After the war, Kanemitsu studied with Fernand Leger in Paris and then came to New York to study with the early American modernist, Yasuo Kuniyoshi, at the Art Students Leaque. (Kuniyoshi is perhaps best known in New York for having his work deaccessioned by the Museum of Modern Art). Kanemitsu, who worked in Japanese sumi ink and brushes his entire life, was able to transfer the effect of wetness and gesture into lithography. (One wonders what conversations he might have had with his friends at the Cedar Bar). While Kanemitsu is best known for his formal innovations in lithography, I think what is more important is his synthesis of suggestive pop imagery with abstract shapes, which he began doing as early as 1961 with “Oxnard Madame,” a subject whose imagery morphed into the eighteen lithographs of his Mickey Mouse Suite (1970), in which the rounded buttocks of the “Oxnard Madame” became Mickey’s ears. (I suspect that Kanemitsu was aware of the anti-Japanese cartoons Walt Disney produced during World War II.) My feeling is that Kanemitsu did his best prints between 1961, when June Wayne invited him to work at the Tamarind Lithography Workshop in Los Angeles, and 1970, when he completed Mickey Mouse Suite.
In his synthesis of pop imagery (Mickey Mouse’s ears), abstraction, autobiography (the artist as “Mikey Mouse”), and sexual adventures (the Oxnard Madame was a black transvestite who hung around an army base), Kanemitsu anticipates the work of the well-known Japanese artist, Takashi Murakami, the underknown Peter Williams, whose depictions of an African American boy wearing Mickey Mouse ears says something about one segment of the population’s relationship to the supposed innocence of cartoon figures, the cult figure, Masami Teriaoka (it may be that Kanemitsu directly influenced Teraoka, since the latter was a student in Los Angeles when the older artist was becoming celebrated for his prints), and, more distantly, the terrific Joyce Pensato whose work is finally beginning to get the attention it deserves.

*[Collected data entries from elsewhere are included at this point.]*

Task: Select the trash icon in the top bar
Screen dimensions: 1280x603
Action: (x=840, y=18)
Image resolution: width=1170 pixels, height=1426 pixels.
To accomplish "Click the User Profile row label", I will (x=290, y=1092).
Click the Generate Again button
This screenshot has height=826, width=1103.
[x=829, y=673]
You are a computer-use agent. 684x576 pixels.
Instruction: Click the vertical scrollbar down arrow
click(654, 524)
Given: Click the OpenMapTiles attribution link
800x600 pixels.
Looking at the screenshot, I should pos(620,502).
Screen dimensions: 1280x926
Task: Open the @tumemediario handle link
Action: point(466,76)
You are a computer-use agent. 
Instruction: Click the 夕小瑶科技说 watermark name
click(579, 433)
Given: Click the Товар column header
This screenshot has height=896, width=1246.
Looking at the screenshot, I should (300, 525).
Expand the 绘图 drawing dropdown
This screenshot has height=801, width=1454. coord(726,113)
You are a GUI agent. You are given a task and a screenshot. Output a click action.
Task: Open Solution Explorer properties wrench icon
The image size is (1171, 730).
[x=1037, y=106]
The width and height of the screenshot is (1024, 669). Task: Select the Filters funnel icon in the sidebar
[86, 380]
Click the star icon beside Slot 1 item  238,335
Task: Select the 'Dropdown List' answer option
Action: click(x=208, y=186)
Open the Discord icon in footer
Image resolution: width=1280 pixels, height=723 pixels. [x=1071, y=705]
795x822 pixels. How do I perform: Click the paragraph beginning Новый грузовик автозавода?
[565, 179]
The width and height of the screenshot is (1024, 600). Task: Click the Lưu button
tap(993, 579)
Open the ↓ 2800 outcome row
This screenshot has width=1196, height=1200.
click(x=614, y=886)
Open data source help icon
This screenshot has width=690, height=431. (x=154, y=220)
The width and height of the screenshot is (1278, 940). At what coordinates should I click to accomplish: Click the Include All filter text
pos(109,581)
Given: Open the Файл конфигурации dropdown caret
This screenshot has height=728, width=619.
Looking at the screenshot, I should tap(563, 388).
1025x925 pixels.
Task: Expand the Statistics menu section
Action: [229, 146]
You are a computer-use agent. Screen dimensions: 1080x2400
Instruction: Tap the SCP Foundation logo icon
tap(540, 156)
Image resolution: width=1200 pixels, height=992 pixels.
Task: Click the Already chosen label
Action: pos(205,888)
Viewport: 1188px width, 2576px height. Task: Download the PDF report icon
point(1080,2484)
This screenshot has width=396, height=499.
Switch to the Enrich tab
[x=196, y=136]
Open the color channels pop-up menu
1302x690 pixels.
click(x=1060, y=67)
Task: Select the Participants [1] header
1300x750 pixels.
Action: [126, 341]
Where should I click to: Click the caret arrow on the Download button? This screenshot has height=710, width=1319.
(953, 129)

Born in the Twentieth Century, before the rise of globalization, what Kanemitsu, Teraoka, and Williams, an African American, share is the experience of knowing that, even when one dons the surface apparel of mainstream culture, it remains impossible to assimilate. However, instead of developing a nostalgic alternative or trying to step outside of that complicated entangled history to some other more removed moment (the ante-bellum South of Kara Walker, for example), Kanemitsu tried to live in the present with all its contradictions. He may be a minor artist, but his accomplishment doesn’t deserve to be thrown out with yesterday’s news. And until a more comprehensive view takes place, particularly of the suites of prints I mentioned, I am happy to have been able to see this small selection of work by an artist whose name I came across years ago.
I am reminded of what Jean Rhys said to David Plante: “I want to tell you something very important. All of writing is a huge lake. There are great rivers that feed the lake, like Tolstoy and Dostoevsky. And there are trickles like Jean Rhys. All that matters is feeding the lake. I don’t matter. The lake matters. You must keep feeding the lake. It is very important. Nothing else is important.”